The Social Security Administration each year bases its cost-of-living adjustment on the Labor Department’s consumer-price index for urban wage earners and clerical workers, or CPI-W, a measure of inflation for working households that is slightly different from the more commonly cited overall consumer-price index, or CPI. The adjustment is based on the difference between the CPI-W index’s average for the third quarter of the current year compared with the same period in the previous year.

Among those who receive benefits are elderly Americans, those with disabilities and minor children and spouses of recipients who have died.

The Social Security Board of Trustees in an August report said the trust fund that pays benefits is projected to become depleted by 2034, a year earlier than estimated in 2020. At that time, Social Security income would be sufficient to pay about 78% of scheduled benefits.

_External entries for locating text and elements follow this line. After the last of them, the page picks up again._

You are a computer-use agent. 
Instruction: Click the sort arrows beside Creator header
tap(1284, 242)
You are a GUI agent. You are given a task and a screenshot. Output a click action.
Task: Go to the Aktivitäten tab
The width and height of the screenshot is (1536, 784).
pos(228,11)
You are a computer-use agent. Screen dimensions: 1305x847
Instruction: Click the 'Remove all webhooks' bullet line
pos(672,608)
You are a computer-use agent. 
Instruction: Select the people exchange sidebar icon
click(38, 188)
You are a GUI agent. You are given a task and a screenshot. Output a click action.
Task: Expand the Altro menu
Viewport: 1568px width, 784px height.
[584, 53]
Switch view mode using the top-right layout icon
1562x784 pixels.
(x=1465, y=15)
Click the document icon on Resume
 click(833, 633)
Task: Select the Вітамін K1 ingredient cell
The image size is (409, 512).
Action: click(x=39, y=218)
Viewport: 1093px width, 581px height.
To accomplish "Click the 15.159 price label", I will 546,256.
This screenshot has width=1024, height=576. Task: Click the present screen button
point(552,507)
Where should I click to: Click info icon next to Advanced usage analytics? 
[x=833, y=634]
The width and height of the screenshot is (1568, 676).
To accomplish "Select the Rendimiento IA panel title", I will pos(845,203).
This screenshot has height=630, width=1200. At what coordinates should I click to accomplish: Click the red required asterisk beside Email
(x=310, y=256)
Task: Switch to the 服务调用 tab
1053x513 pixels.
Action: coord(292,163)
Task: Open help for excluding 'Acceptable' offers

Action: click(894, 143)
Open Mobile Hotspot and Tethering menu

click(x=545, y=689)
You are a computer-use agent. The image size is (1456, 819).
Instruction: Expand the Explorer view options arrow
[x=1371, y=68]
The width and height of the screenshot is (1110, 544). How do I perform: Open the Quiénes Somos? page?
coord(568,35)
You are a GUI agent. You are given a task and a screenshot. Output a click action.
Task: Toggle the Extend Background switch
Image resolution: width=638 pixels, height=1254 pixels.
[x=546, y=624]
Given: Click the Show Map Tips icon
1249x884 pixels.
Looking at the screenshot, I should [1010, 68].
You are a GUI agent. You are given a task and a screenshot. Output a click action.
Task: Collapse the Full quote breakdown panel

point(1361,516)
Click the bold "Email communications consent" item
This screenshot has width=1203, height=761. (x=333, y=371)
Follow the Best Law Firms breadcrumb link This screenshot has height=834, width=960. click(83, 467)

Anqi Chen, assistant director of savings research at Boston College’s Center for Retirement Research, said her rough calculations show that 2022’s cost-of-living adjustment could move up that depletion date by about three months, given its projected larger-than-normal size. The determining factor will be how quickly overall wages paid to U.S. workers rise relative to the adjustment, Ms. Chen said, since payroll taxes fund the program. Average hourly earnings for private-sector workers rose roughly 4.6% in September compared with a year earlier, according to the Labor Department.

“If wages are not increasing at the same rate as inflation in a given year, then what’s going in is going to be increasing less than what’s going out in benefits,” Ms. Chen said. “That’s when you get the mismatch.”